_TASK TO COMPLETE_. Word for word, reproduce the data that follows.

++++

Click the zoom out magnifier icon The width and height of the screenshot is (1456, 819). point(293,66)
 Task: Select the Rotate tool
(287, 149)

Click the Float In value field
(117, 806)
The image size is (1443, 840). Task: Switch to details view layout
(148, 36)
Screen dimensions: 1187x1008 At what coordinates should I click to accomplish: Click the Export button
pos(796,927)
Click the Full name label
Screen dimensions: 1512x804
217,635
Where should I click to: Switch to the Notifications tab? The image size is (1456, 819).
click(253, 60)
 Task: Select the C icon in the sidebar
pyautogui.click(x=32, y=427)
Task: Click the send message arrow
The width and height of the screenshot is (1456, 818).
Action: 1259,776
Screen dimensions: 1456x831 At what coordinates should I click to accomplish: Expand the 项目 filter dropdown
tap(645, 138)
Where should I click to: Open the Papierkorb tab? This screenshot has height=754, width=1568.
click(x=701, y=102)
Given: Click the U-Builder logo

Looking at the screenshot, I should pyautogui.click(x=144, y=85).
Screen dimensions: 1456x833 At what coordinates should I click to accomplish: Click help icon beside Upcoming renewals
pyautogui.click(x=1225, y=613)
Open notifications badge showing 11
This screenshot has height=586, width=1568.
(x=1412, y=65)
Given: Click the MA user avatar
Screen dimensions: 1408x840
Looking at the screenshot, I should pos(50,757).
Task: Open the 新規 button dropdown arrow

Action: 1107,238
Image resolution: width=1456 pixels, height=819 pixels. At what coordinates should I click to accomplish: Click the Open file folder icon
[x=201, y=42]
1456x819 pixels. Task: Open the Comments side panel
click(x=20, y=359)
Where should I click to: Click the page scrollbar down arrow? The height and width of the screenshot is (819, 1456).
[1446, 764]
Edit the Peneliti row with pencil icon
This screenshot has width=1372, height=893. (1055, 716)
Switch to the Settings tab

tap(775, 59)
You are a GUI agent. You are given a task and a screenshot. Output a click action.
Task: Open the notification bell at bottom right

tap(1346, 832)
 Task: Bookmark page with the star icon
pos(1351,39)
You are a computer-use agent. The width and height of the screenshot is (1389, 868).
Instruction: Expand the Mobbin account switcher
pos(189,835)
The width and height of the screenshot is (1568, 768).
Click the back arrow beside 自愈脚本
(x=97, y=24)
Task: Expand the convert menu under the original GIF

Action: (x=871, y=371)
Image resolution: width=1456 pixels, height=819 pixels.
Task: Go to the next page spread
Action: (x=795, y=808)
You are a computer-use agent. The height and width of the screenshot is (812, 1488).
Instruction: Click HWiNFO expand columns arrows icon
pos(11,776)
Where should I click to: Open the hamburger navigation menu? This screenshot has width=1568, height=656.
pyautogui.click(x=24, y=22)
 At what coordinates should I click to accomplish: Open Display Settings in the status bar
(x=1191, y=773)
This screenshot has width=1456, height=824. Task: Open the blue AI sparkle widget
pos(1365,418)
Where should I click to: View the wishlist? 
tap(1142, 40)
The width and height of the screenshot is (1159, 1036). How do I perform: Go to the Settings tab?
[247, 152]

++++

_RESPONSE_.
Click the zoom out magnifier icon The width and height of the screenshot is (1456, 819). point(293,66)
 Task: Select the Rotate tool
(287, 149)

Click the Float In value field
(117, 806)
The image size is (1443, 840). Task: Switch to details view layout
(148, 36)
Screen dimensions: 1187x1008 At what coordinates should I click to accomplish: Click the Export button
pos(796,927)
Click the Full name label
Screen dimensions: 1512x804
217,635
Where should I click to: Switch to the Notifications tab? The image size is (1456, 819).
click(253, 60)
 Task: Select the C icon in the sidebar
pyautogui.click(x=32, y=427)
Task: Click the send message arrow
The width and height of the screenshot is (1456, 818).
Action: 1259,776
Screen dimensions: 1456x831 At what coordinates should I click to accomplish: Expand the 项目 filter dropdown
tap(645, 138)
Where should I click to: Open the Papierkorb tab? This screenshot has height=754, width=1568.
click(x=701, y=102)
Given: Click the U-Builder logo

Looking at the screenshot, I should pyautogui.click(x=144, y=85).
Screen dimensions: 1456x833 At what coordinates should I click to accomplish: Click help icon beside Upcoming renewals
pyautogui.click(x=1225, y=613)
Open notifications badge showing 11
This screenshot has height=586, width=1568.
(x=1412, y=65)
Given: Click the MA user avatar
Screen dimensions: 1408x840
Looking at the screenshot, I should pos(50,757).
Task: Open the 新規 button dropdown arrow

Action: 1107,238
Image resolution: width=1456 pixels, height=819 pixels. At what coordinates should I click to accomplish: Click the Open file folder icon
[x=201, y=42]
1456x819 pixels. Task: Open the Comments side panel
click(x=20, y=359)
Where should I click to: Click the page scrollbar down arrow? The height and width of the screenshot is (819, 1456).
[1446, 764]
Edit the Peneliti row with pencil icon
This screenshot has width=1372, height=893. (1055, 716)
Switch to the Settings tab

tap(775, 59)
You are a GUI agent. You are given a task and a screenshot. Output a click action.
Task: Open the notification bell at bottom right

tap(1346, 832)
 Task: Bookmark page with the star icon
pos(1351,39)
You are a computer-use agent. The width and height of the screenshot is (1389, 868).
Instruction: Expand the Mobbin account switcher
pos(189,835)
The width and height of the screenshot is (1568, 768).
Click the back arrow beside 自愈脚本
(x=97, y=24)
Task: Expand the convert menu under the original GIF

Action: (x=871, y=371)
Image resolution: width=1456 pixels, height=819 pixels.
Task: Go to the next page spread
Action: (x=795, y=808)
You are a computer-use agent. The height and width of the screenshot is (812, 1488).
Instruction: Click HWiNFO expand columns arrows icon
pos(11,776)
Where should I click to: Open the hamburger navigation menu? This screenshot has width=1568, height=656.
pyautogui.click(x=24, y=22)
 At what coordinates should I click to accomplish: Open Display Settings in the status bar
(x=1191, y=773)
This screenshot has width=1456, height=824. Task: Open the blue AI sparkle widget
pos(1365,418)
Where should I click to: View the wishlist? 
tap(1142, 40)
The width and height of the screenshot is (1159, 1036). How do I perform: Go to the Settings tab?
[247, 152]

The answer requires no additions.